Price action is a commonly used binary options strategy. It is popular because it involves very little research, and you can make judgment calls based upon chart observations alone. This is a great method for those that are putting together short term trades of five minutes in length or less because it allows you to act quickly. Here is what you need to know about this trading strategy.
The Application of Price Action
You can use this strategy with any type of asset, but something that moves quickly, like a currency pair or a stock, is best. You also need to use candlestick charts for this to be most effective.
The goal is to find an asset that has a negative trend, but has shown an unusual price increase. You should follow the asset’s price, waiting for it to come off of the price increase and drop down below the previously established support line. Once it begins to recover, wait a moment for it to rise above the support line, then take out a put option on it. Because of the negative trend and because of the recent breach below the support line, this threshold has been erased, and a further decline in price becomes more likely, especially now that a weak upward movement has been thwarted so recently.
This strategy can be used for any timeframe, really, but it is most effective when you use expiries between five and 15 minutes. This is because it gives other traders to see the same thing that you have seen and act accordingly. Again, you want to focus on assets that move quickly, but if you are looking at indices and commodities, you will want to extend the length of the expiries that you are using to accommodate their slower reaction time.
Price Action isn’t Always Right
This method can be overly simplistic. It is effective, but if you just leave it at this, you will find that it might not have the high level of success that you desire. For this reason, having a candlestick chart is a must. You don’t actually need this type of chart to execute basic level trades when it comes to price action, but it is a very helpful thing because when you use a candlestick chart, you can detect smaller trends and patterns that a line or bar chart alone will never see. This will slow down your ability to process information, which is a negative for some, but it will increase your correct trade rate, so there’s a better positive angle to this than it is a drawback, depending on what your trading goals are, of course.
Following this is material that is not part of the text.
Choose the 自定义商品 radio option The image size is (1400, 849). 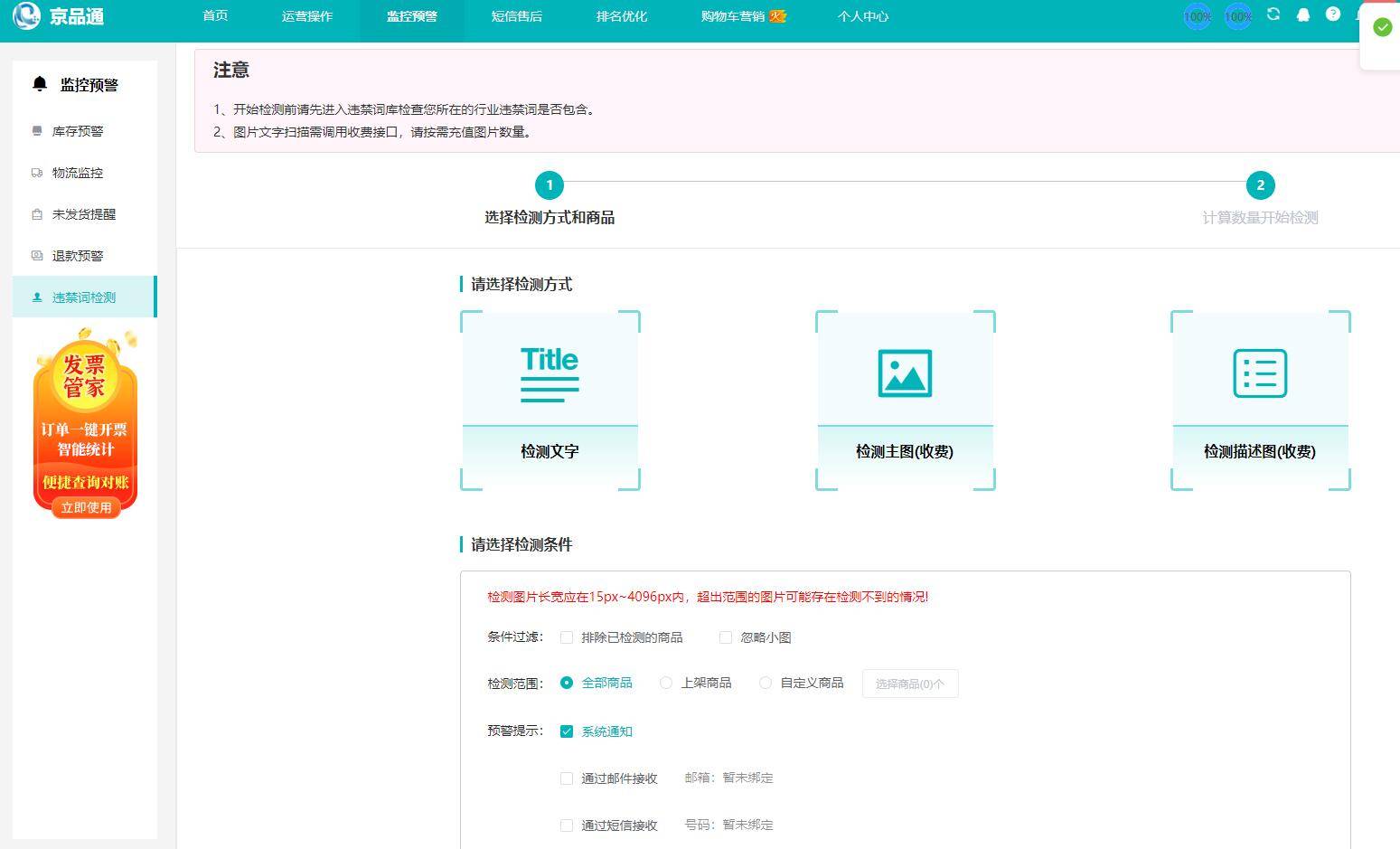tap(766, 683)
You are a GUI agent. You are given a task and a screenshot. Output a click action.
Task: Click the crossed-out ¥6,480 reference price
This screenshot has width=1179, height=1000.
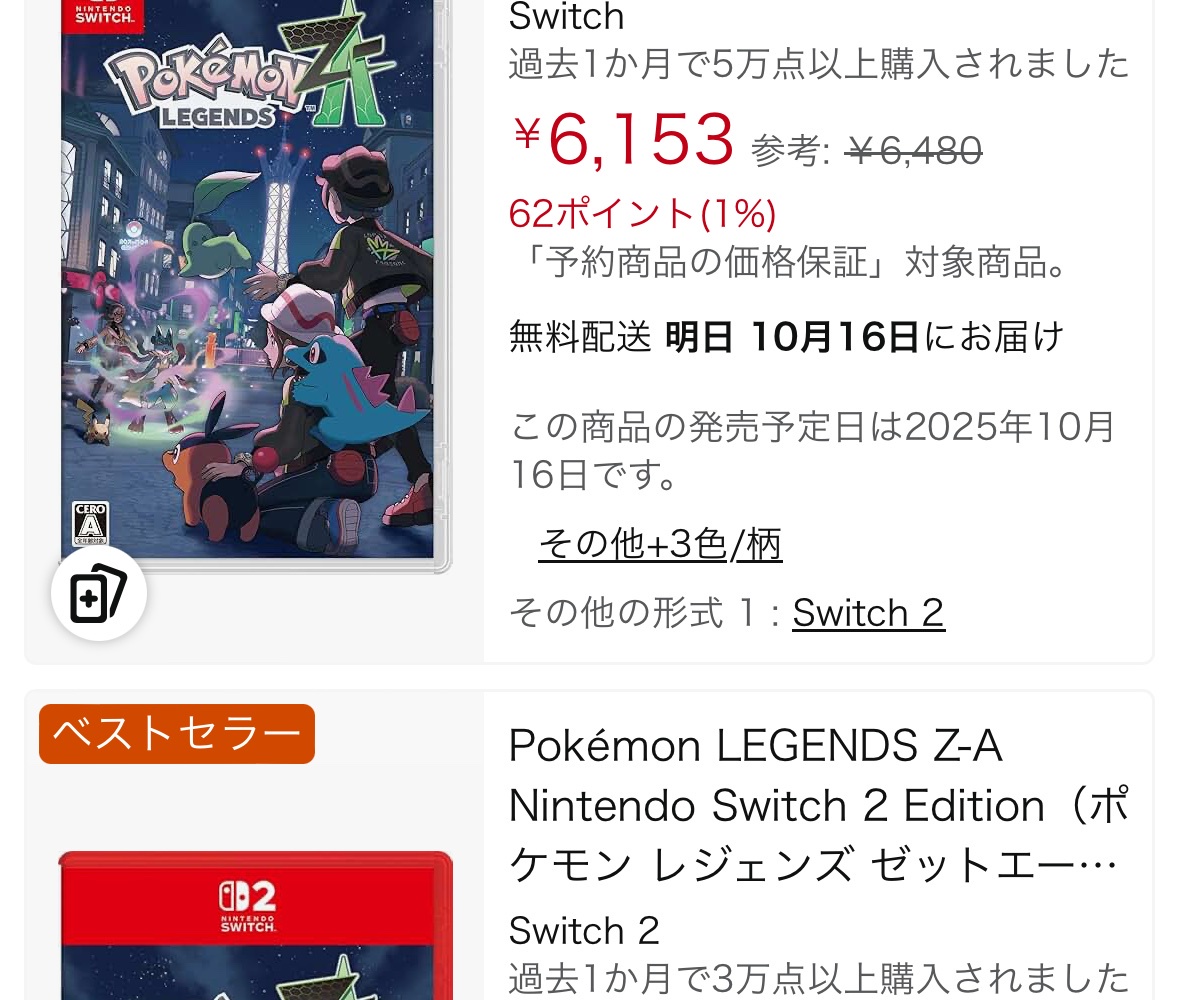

The other big drawback of this is that it is a response to trader psychology only. You should definitely have other methods of analysis that you use in conjunction with this one. You are trying to read overall trends, and you might even be fairly accurate at it just by glancing at a chart, but you should look at a number of different timeframes before executing a trade with this just to ensure accuracy. Fundamental indicators can also help you pinpoint trends, too, and they can help you to better anticipate trend reversals before they begin. Like many other trading strategies, this one works best when it is used with a handful of others, just to help you improve accuracy. For this reason, 60 second binary options traders should probably stay away from this. It can be accurate here, but not as accurate as it could be when used in other settings with more time for other traders to identify the same trends.